Unlike facial expression recognition and facial coding, facial recognition uses vectors that map out facial characteristics and compare the data from multiple facial images to identify a single person.

The public, broadly defined, has generally regarded rapid technology advances with a level of suspicion, but the simple fact remains: Facial coding and emotion AI have the power to transform industries and, when responsibly employed, improve people’s lives.

Responsible Application of Emotion AI

With fictional scenarios depicting AI have dominated popular culture for a generation or more, many people don’t understand the difference between general artificial intelligence—a synthetic consciousness, or a simulation of it —and more innocuous “narrow AI” applications that exist in today’s real world. Much of the commercial use of emotion AI today falls squarely into the latter category.

The ability for computers to make intelligent predictions based on facial coding is not the stuff of science fiction, nor does it portend a dystopian future. It has real commercial application today, and they’re based on real human feelings. In a 2018 report, Gartner predicted that 10 percent of personal devices will have emotion AI capabilities by 2022. In 2019, Gartner also predicted that by 2024 AI identification of emotions will influence more than half of the online advertisements you see.
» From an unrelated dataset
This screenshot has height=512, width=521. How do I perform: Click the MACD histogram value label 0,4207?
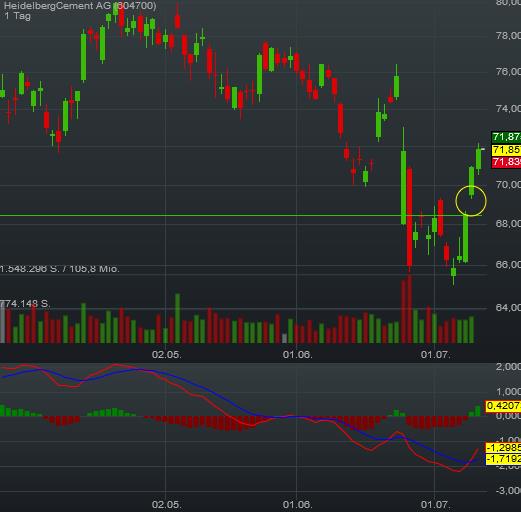point(503,406)
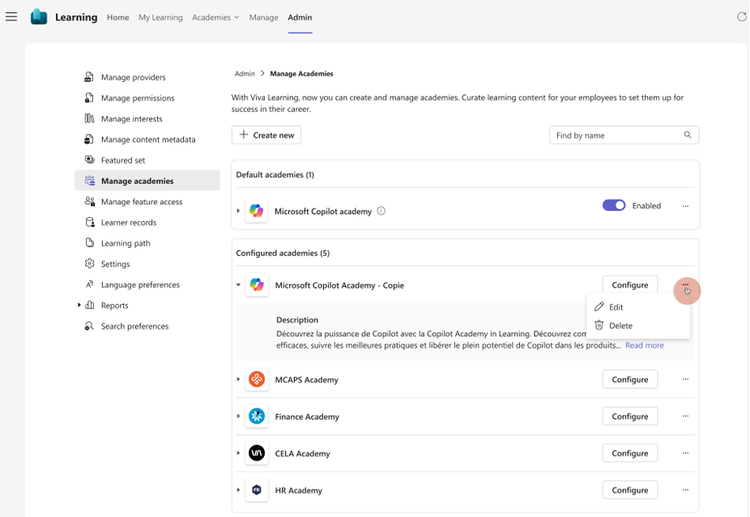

Automated facial coding, specifically, has huge potential in a variety of applications, such as:

  • Healthcare - pain and depression detection, tools for aiding people with autism and for enhancing focus
  • Education, recruitment and training, adaptive learning programs based on measurement of attention levels
  • Gaming and entertainment apps – adapting to emotions of players, creating better user experiences
  • Marketing and media – ads and content diagnosis, prediction of view-through rates and social sharing
  • Vehicle industry – personalizing settings and experiences to individuals, driver safety warning and detection

Automated facial coding can be both practical and ethical if it adheres to a few simple parameters:

  • Opt-in: The people who participate in facial coding studies or real-time detection should overtly opt-in to allowing their emotional reactions to be measured.
  • Transparency: Anonymize emotion measures by default, and only associate measures with individuals when there is a clear purpose and consent.
  • Adult participants: Exclude children from facial coding, unless there is consent by a parent or guardian.

As with all new technologies, we must set expectations for the proper use of AI. But we mustn’t paint with a broad brush and lump highly valuable, innocuous applications in with questionable surveillance tactics. The potential of facial coding to improve human experience and well-being is great, so it is only responsible to embrace and apply the science.

Max Kalehoff is vice president of marketing and growth at Realeyes, a computer vision and emotion AI company.